Food and Eating



Food and Eating

            “The best sauce is hunger.” French Proverb.

            From a strictly biological perspective, eating food is simply a method of supplying the body with a source of energy (calories), bodily building parts (fats, protein, and carbohydrates), and chemical facilitators (vitamins etc.).  Because food is absolutely essential to species survival, the drive to eat (hunger and craving strength) is extremely powerful and resilient, and the pleasure derived from eating is extraordinary.  As it turns out, animals, including humans, are quite inefficient, and accordingly, they need to refuel two to six times per day.  This would be real drudgery were it not for the pleasure associated with eating and the amazing creativity of humans in fashioning a myriad of variations of taste and texture.  In modern societies, the real problem with food is that the potency of all of the culinary delights induces us to consume more calories than we actually need to function.  (We are programmed to store the excess calories as fat as a safeguard against future food scarcity.)  While at an early point in our species history we might have used thousands of calories a day to hunt down, capture, cook, and eat our protein sources, now we can purchase a years worth of calories by engaging in essentially verbal legerdemain while seated.  The net effect of our “success” at food production, and reducing the physical labor required for survival, is that our caloric storage departments, fat cells, have grown beyond our aesthetic toleration.  Managing this issue is crucial to physical wellbeing and social opportunities.
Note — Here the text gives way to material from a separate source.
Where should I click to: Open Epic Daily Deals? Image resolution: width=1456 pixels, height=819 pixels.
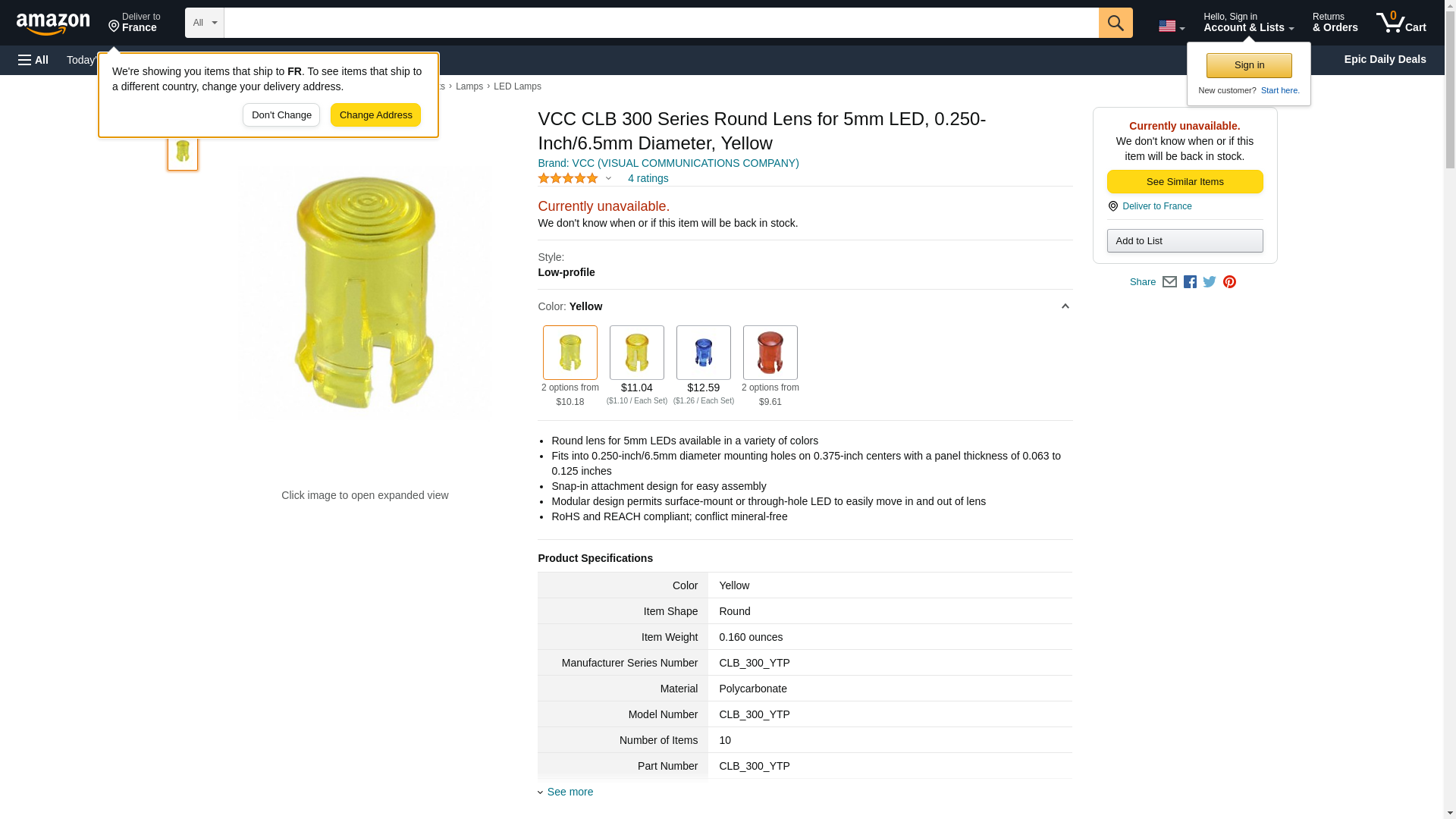coord(1385,59)

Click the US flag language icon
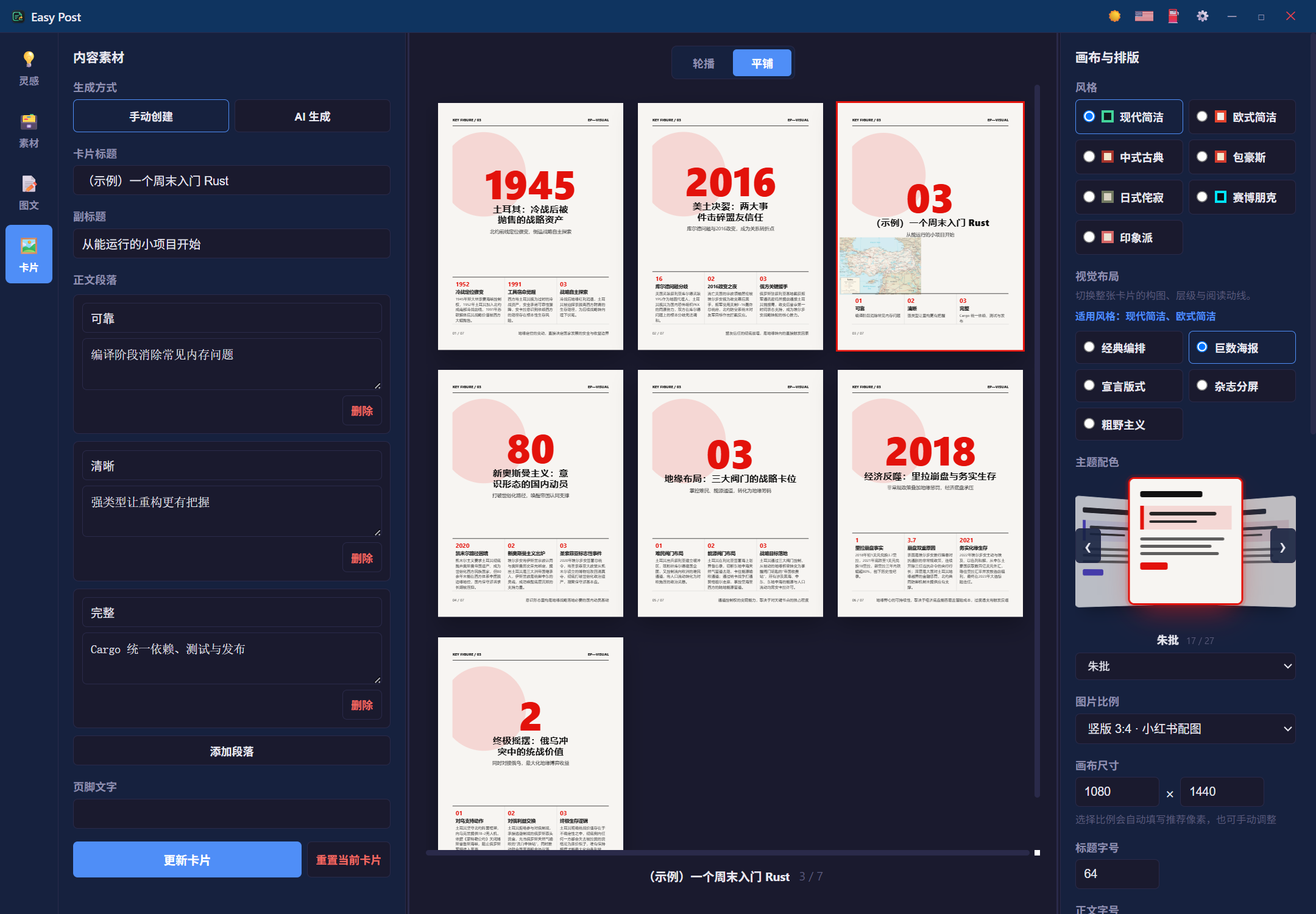tap(1144, 16)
            While food is of vital importance to survival, in many ways its importance is exaggerated.  Popular folk wisdom and half-science regularly suggests that subtle variations in food intake are responsible for almost every disease, overall life span, physical beauty, youthfulness and mood regulation.  In fact, if you manage your food intake, such that, you stay within 20 lbs. of your ideal weight, and you eat a variety of foods from the various groups (fruits, vegetables, grains, fish, meat), you will avoid most food related problems without having to obsess with food theories.  The marginal increase in health that comes from following food theories is simply not worth the resulting reduction in the pleasures of eating.  Seek balance, not perfection.

Food Advice

1.            Eat when you are mildly hungry.  Don’t eat out of habit when you're not hungry and don’t structure your life, such that, you fast and then eat when extremely hungry.

2.            Don’t adopt a vegan diet.

3.            Eat four to five small meals a day rather than two or three larger meals.

4.            Drink green tea at least once a week.  Drink coffee freely but not more than five times per day.

5.            Drink at least one full glass of water (clear) per day.

6.            After age 30, drink between two and five glasses of wine per week; but do not drink more than two glasses of wine in any given day.  Alternatively, drink an equivalent amount (in terms of alcohol content) of beer or hard liquor.  If you can’t follow this rule, don’t drink alcohol at all.

7.            Females should eat 6 oz. of red meat at least twice per month.

8.            Males and Females, after age 30, should eat at least 6 oz. of salmon at least twice per month.

9.            When dieting, consume high levels of protein, low levels of carbohydrates, drink lots of water, and take a general vitamin per day.  Take a rest from your diet for one day every two weeks and plan your diet, such that, you do not loose more than three pounds per week.

10.            After age 20, eat a dark green vegetable at least three days a week (3 meals).

11.            Eat a fresh fruit at least three days a week (3 meals).

12.            Eat slowly and savor your food.

13.            Regarding dinner, avoid eating alone and avoid eating while doing another task. 

14.            Once a month, splurge, and eat what you like without adhering to any rules or diets.

15.            Learn to cook or make at least two kinds of breakfast, lunch, and dinner.  Don’t structure your life, such that, you need someone else to prepare your food and have no independence.

16.            Never attempt to control weight gain by using laxatives or inducing vomiting.

17.            Learn the calorie count in your favorite breakfast, lunch, and dinner foods.